Swap "Task" for "Goal" in the material starting at the line that contains "Screen dimensions: 741x417" and ending at the line that contains "click(x=258, y=140)", and write out only those lines with nothing else changed. Leave the pictures out of your answer.

DATA RECORDS |
- - -
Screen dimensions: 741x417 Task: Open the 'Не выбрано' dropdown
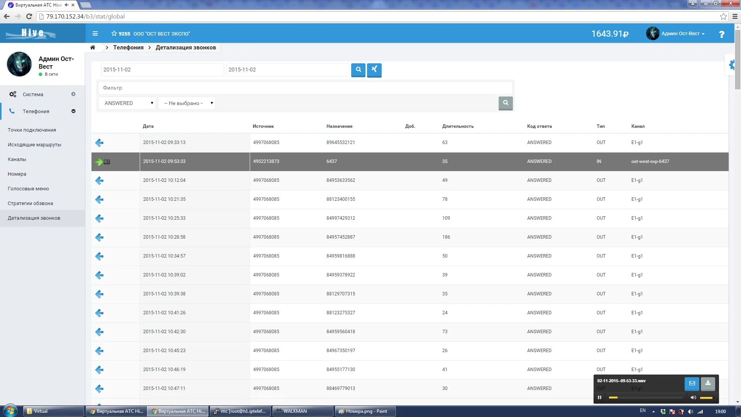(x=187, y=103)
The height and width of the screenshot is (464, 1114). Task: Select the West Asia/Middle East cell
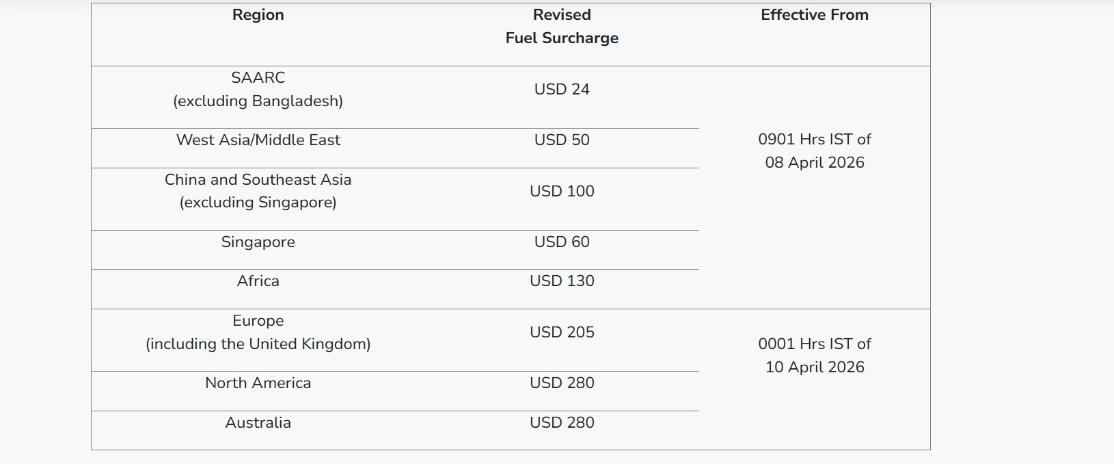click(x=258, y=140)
- - -
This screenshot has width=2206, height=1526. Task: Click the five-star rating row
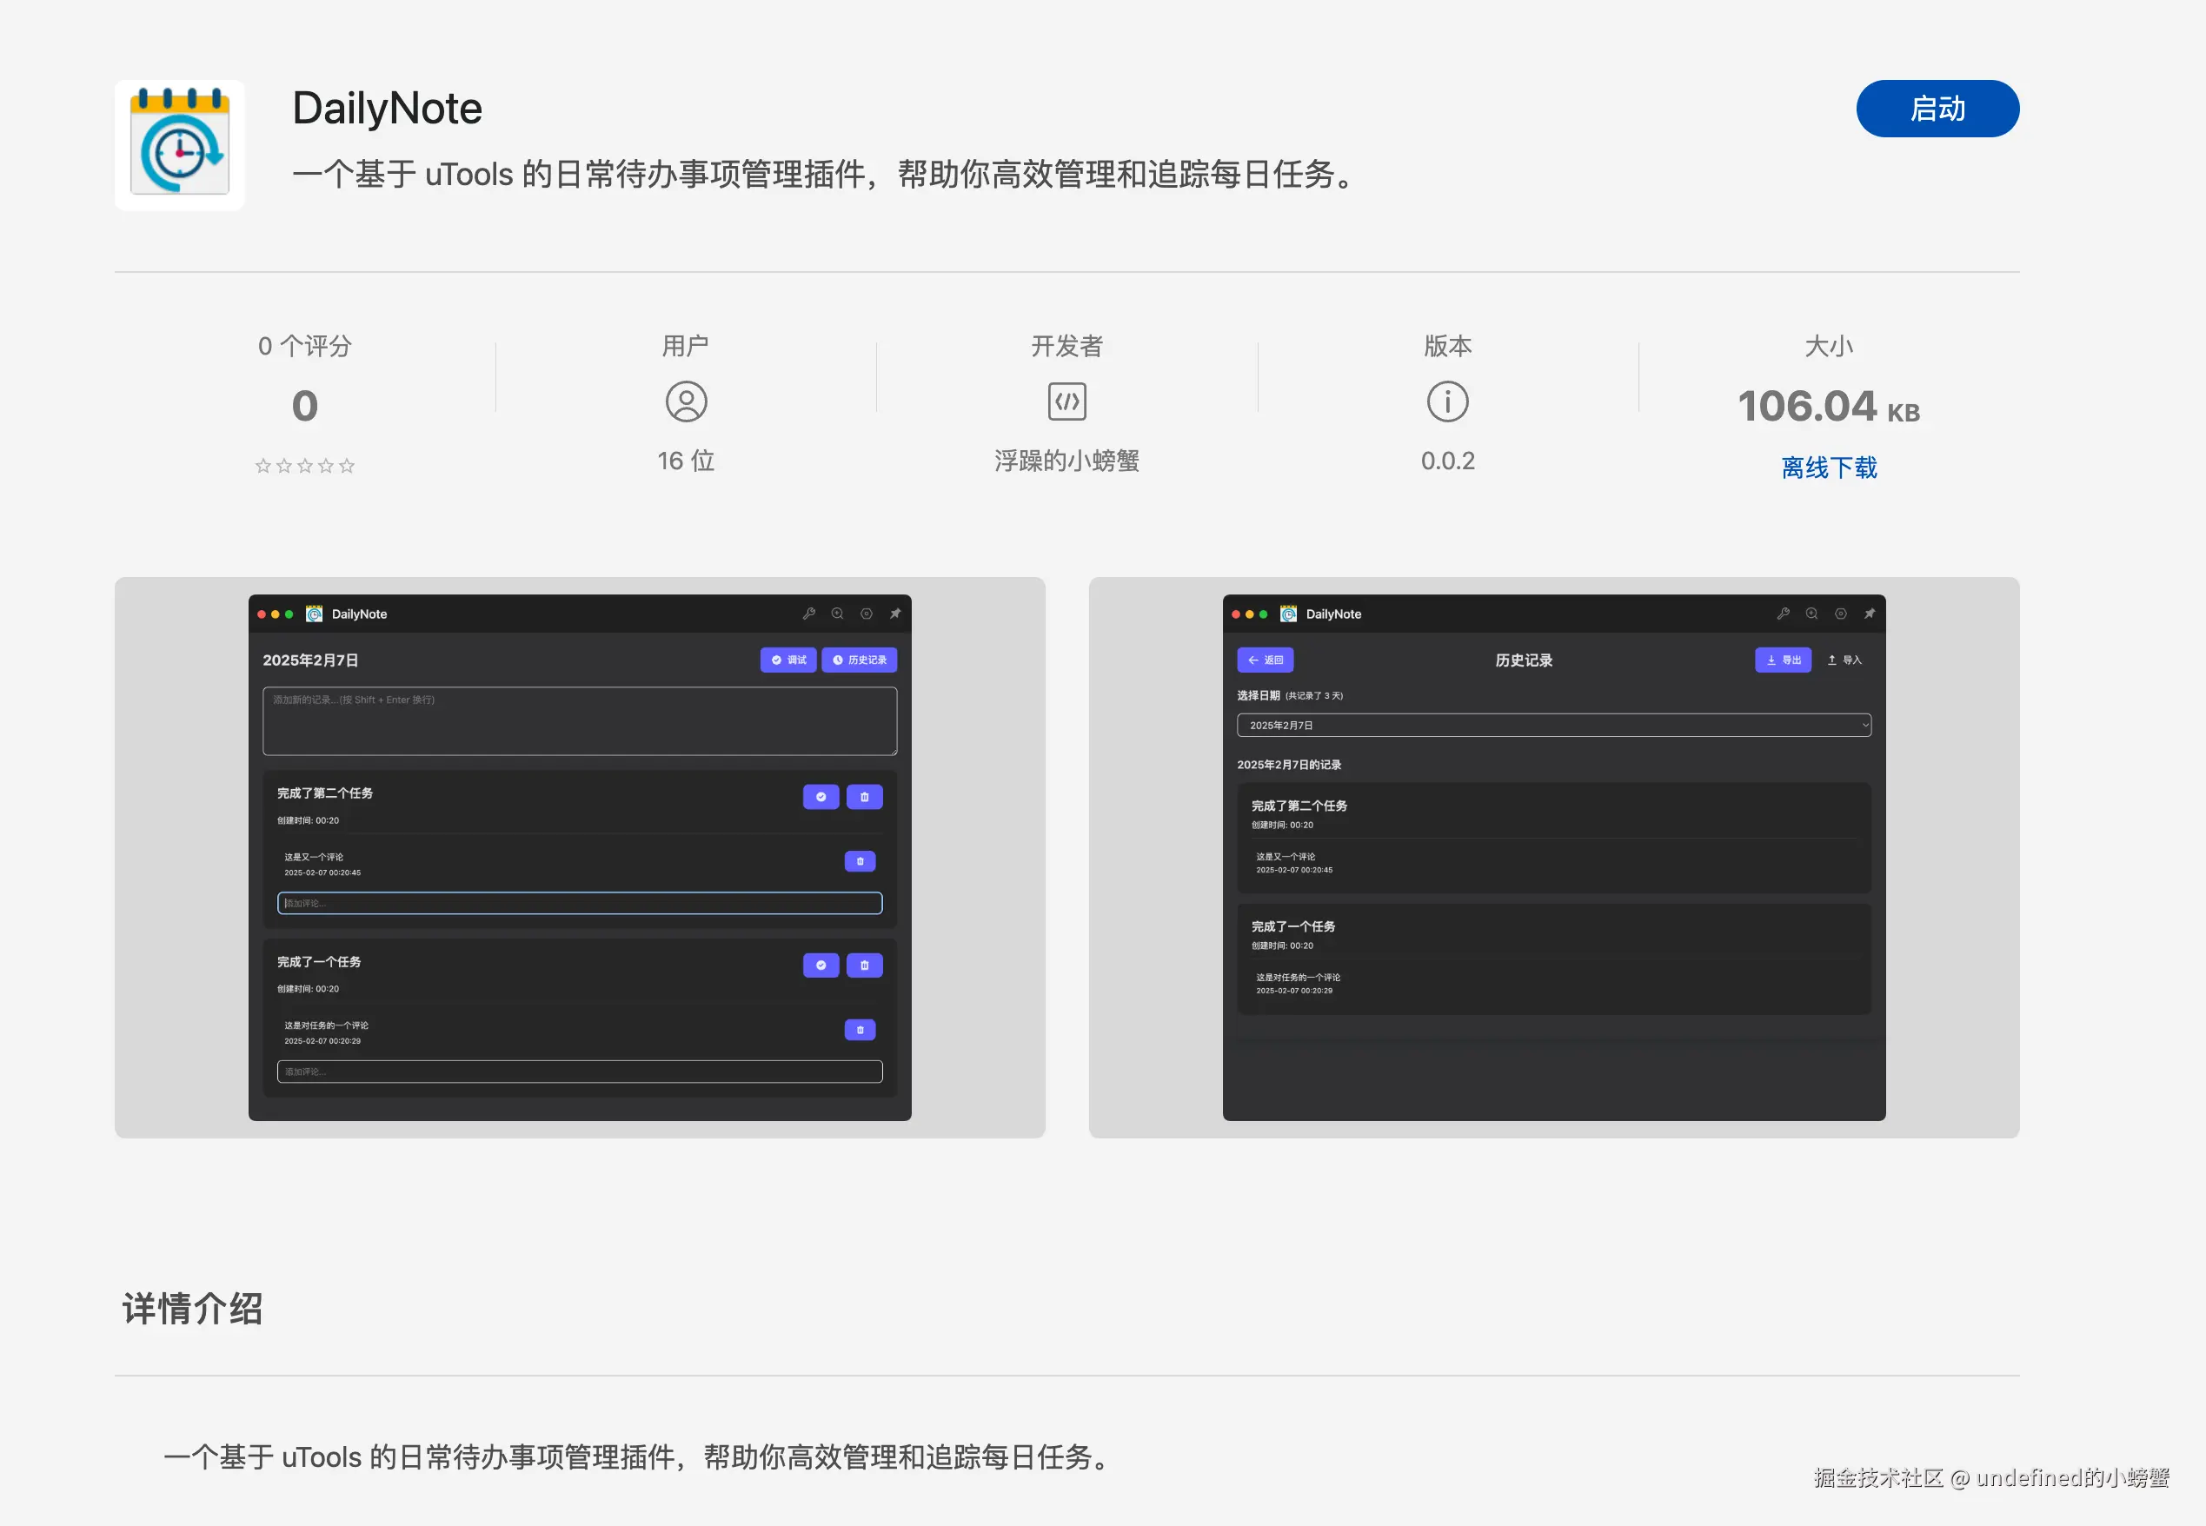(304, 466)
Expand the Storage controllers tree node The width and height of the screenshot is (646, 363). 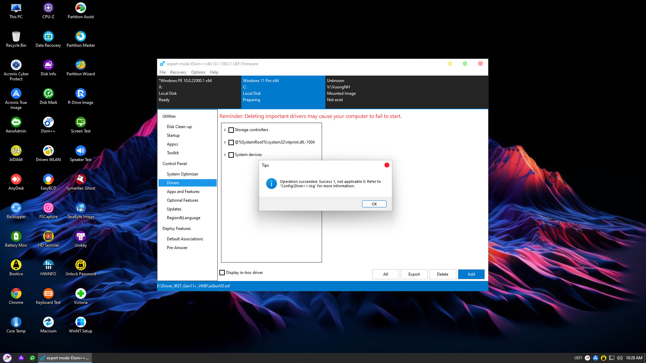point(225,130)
- - -
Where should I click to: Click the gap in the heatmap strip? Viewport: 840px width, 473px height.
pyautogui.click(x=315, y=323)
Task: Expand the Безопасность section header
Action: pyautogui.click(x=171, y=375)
- - -
FULL ANSWER |
Screen dimensions: 741x417 Goal: Open the 'Не выбрано' dropdown
(x=187, y=103)
The height and width of the screenshot is (464, 1114). Goal: Select the West Asia/Middle East cell
click(x=258, y=140)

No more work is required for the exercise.